Magna Chairman Frank Stronach today announced a billion-dollar-plus partnership with a Russian auto magnate but said the deal would have no bearing on his bid for DaimlerChrysler AG's Chrysler Group.
Stronach said he expects DaimlerChrysler to choose a prospective buyer for Chrysler before the deal with Oleg Deripaska's firm Russian Machines is approved by Magna shareholders and finalized.
"We hope one way or the other that the Chrysler issue will be solved by then," Stronach told reporters at a news briefing after Magna's annual meeting here.

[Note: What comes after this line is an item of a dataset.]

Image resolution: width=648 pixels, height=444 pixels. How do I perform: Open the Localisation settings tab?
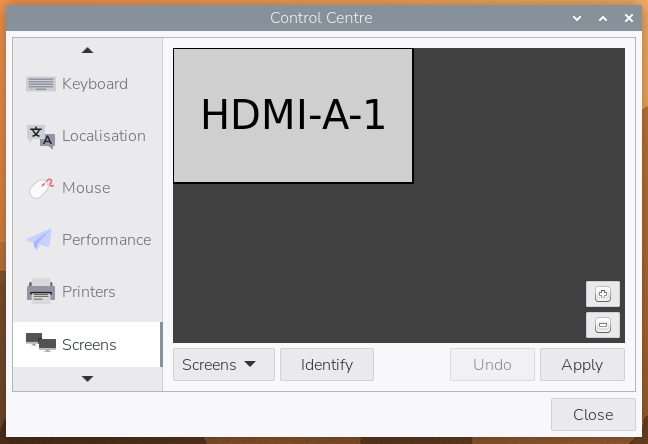coord(103,136)
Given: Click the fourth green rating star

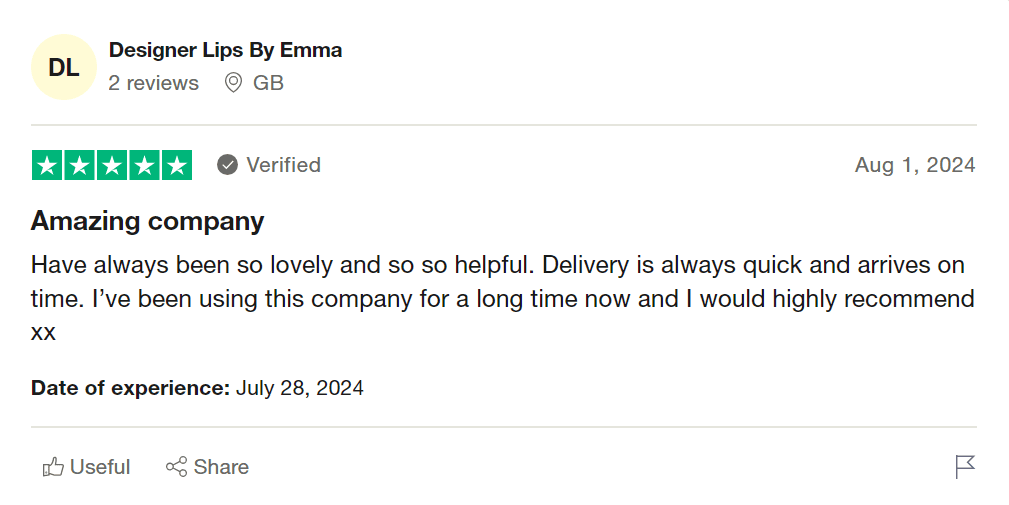Looking at the screenshot, I should point(143,165).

The Canadian parts supplier has teamed up with Toronto equity firm Onex Corp. to bid for Chrysler, "and the indications are, Mercedes would like to stay with a small stake," Stronach said. He said he is open to having other firms join the bid but declined to disclose further details about the status of the Chrysler negotiations.
"We can't say, 'This is what we'd be prepared to pay.' We can't talk about the process itself. J.P. Morgan is handling the process. We do hope that we'd be partners and that we could participate," Stronach said. "That's all we can say at this time."
The Toronto Star reported today that Stronach said job cuts at Chrysler would be unavoidable. The Star quoted Stronach as saying Wednesday: "Sometimes, when you're sick, you've got to take some drastic measures. And that's unfortunate."
Today, Stronach said unions had an important role, and he did not oppose them in principle, although his company's workers are not organized. But he said the North American auto industry needs to adapt to cope with tough competition from Asian automakers. "We in business have to change," he said. "Unions have to change. We all have to change."
Speaking briefly with reporters after the annual meeting, Magna President Mark Hogan said Chrysler's difficulties weren't insurmountable. "We know their problems and they are fixable," he said.
Magna's shareholders, eager to hear about the Chrysler bid, were surprised by the deal between Magna, the family-owned Stronach Trust which controls the supplier, and Russian Machines.
Under the terms, Russian Machines would invest $1.54 billion to acquire 20 million Class A Magna shares. Those shares, as well as the shares held by the Stronach Trust, would be put into a new entity called Newco which would have voting control of Magna. Magna finance officials said Stronach retains control of the supplier.
Also on Thursday, Magna reported a small rise in first-quarter income, to $218 million from $212 million a year earlier, on sales of $6.4 billion.